Когда мы отъезжали, двор уже опустел. «Упор» не провожал. Я позвал хозяйку. Она пришла, расстроенная, денег не приняла: «не велел хозяин». Как же так..? «Не знаю, не велел». Даже не сказала: «счастливо ехать». Я был расстроен. Ехал по ухабам и повторял растерянно и, право, не без восхищенья: «ка-ков… у-пор!» Ямщик мой обернулся и подмигнул: «во какой, су-рьезный… го-ло-ва!»

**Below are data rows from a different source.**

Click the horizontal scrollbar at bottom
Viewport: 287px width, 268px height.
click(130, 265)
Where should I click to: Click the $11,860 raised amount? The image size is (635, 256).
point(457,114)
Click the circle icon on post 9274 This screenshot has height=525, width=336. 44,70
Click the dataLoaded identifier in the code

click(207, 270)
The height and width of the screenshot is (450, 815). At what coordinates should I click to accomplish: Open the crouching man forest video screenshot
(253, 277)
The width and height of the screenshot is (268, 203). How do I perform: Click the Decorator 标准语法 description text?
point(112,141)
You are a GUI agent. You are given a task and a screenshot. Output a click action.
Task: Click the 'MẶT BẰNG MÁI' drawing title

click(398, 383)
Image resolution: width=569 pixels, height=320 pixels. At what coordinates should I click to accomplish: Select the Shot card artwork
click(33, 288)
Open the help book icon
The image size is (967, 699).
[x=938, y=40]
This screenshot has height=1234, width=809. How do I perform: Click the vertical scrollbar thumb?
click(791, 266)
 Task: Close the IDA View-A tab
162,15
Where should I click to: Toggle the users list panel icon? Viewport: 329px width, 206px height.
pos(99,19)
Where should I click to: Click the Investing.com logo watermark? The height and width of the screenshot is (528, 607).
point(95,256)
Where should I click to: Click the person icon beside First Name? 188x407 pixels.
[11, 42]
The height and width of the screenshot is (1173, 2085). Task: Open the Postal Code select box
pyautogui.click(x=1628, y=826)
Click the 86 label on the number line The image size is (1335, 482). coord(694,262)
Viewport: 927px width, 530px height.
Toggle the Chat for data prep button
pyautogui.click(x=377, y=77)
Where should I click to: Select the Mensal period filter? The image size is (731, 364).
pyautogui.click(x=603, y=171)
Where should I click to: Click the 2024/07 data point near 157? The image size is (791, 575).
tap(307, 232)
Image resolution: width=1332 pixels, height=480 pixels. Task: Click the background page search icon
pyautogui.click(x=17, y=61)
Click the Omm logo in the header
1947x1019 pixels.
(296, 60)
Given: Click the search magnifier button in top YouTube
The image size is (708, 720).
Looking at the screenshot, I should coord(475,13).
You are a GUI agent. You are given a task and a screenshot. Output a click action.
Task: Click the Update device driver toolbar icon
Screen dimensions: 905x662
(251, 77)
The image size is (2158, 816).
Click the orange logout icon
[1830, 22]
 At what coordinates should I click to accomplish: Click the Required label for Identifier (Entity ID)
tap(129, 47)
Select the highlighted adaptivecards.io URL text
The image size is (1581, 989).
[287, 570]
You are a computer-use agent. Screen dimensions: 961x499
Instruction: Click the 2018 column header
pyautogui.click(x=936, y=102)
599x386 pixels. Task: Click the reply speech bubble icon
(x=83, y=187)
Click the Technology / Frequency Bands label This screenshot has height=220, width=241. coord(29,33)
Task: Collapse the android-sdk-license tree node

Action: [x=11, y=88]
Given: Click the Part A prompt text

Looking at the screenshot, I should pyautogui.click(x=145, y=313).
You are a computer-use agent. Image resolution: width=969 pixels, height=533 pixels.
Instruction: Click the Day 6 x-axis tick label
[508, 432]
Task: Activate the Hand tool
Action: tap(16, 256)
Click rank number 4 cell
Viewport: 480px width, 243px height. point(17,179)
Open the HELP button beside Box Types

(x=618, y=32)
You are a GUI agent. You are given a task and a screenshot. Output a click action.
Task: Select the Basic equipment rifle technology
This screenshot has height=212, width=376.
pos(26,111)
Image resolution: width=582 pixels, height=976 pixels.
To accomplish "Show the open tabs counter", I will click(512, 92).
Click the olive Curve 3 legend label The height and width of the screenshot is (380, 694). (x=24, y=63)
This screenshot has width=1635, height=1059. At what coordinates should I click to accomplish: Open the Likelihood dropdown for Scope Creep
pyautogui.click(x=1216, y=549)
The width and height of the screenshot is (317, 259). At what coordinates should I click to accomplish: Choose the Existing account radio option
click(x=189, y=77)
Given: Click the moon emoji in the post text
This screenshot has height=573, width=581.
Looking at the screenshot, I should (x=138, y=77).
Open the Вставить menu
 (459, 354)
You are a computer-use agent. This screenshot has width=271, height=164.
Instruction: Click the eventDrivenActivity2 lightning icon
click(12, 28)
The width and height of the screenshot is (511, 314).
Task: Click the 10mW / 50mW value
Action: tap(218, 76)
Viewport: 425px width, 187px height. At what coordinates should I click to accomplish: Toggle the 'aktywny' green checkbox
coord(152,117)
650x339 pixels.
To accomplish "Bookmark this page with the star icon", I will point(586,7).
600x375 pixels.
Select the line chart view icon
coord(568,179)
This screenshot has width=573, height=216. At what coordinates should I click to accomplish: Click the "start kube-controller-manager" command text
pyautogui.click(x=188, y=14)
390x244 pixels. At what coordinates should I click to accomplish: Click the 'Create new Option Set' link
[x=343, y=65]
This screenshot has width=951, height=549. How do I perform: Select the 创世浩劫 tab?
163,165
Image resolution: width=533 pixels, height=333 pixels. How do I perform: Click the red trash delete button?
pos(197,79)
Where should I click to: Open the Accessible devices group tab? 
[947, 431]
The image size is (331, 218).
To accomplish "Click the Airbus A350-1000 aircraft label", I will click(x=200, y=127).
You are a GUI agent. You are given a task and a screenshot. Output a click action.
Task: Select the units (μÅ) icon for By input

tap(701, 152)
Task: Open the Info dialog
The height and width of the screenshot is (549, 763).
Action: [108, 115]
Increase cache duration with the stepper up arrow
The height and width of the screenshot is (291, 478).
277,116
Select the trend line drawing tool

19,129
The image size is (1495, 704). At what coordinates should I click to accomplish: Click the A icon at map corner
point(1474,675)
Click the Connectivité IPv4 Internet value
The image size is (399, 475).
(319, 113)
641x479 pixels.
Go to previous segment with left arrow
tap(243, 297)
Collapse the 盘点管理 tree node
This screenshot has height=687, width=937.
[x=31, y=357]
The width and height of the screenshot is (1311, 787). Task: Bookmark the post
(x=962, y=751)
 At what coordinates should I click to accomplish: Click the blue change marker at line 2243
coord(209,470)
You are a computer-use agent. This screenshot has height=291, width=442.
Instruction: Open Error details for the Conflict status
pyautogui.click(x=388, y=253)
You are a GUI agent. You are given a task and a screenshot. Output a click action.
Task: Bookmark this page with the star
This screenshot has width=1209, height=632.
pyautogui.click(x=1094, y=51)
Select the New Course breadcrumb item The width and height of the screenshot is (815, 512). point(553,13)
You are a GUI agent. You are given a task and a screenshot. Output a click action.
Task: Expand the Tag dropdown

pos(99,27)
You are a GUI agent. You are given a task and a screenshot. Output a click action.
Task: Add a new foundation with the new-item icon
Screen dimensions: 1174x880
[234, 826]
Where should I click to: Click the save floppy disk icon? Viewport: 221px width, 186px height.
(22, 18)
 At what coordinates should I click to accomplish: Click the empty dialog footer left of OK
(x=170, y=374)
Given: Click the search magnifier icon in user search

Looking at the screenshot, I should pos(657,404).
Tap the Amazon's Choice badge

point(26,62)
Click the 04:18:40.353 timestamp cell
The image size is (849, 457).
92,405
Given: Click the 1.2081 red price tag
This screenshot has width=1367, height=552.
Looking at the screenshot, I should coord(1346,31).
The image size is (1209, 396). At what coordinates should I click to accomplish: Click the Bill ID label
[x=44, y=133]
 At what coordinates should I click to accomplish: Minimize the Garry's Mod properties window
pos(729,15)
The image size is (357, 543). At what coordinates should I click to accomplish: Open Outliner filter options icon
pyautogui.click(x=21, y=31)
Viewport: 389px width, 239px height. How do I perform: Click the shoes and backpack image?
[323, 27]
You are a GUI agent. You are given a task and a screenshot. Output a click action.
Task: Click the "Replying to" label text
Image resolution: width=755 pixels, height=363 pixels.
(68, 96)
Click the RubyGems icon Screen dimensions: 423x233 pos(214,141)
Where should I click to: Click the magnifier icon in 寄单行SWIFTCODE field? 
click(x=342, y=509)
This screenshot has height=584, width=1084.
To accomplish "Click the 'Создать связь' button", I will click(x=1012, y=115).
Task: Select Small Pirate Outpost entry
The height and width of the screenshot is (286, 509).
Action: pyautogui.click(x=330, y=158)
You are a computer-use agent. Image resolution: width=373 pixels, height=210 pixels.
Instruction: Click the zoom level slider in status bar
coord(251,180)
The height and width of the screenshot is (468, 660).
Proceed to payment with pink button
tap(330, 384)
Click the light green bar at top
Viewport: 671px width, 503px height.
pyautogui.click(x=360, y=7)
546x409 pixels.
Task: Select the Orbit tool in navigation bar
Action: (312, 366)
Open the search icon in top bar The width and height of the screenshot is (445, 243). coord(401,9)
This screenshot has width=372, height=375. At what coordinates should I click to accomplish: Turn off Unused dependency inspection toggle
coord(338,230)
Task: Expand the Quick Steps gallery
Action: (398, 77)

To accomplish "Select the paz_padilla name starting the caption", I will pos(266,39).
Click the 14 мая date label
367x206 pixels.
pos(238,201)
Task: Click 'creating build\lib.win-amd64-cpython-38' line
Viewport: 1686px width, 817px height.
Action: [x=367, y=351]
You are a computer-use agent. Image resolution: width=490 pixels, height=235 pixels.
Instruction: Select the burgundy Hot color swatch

Вторая «встреча» – через двенадцать лет, – как бы эпилог.
Весной 22-го года взяли меня большевики в подвал. Всю губернскую чертежную арестовали, за обман и ограбление трудящихся: обманными «плантами» мы грабили народ и продались помещикам. Нас опустили в подвалы бывшей «монопольки». Всякого сорта было, – «на все – про все». Было до полсотни мужиков. Их взяли за «вооруженное восстание при изъятии церковных ценностей». И тут я встретился с «Упором».
Что-то меня стесняло подойти к нему. Он поседел, но не подался: ходил все так же властно, как у себя. Одет был чисто, в новом беленом полушубке. С ним был солдат, лет 28, такой приятный. Я сразу узнал Андрюшку, по глазам. Рука его была обернута тряпицей. Они держались вместе.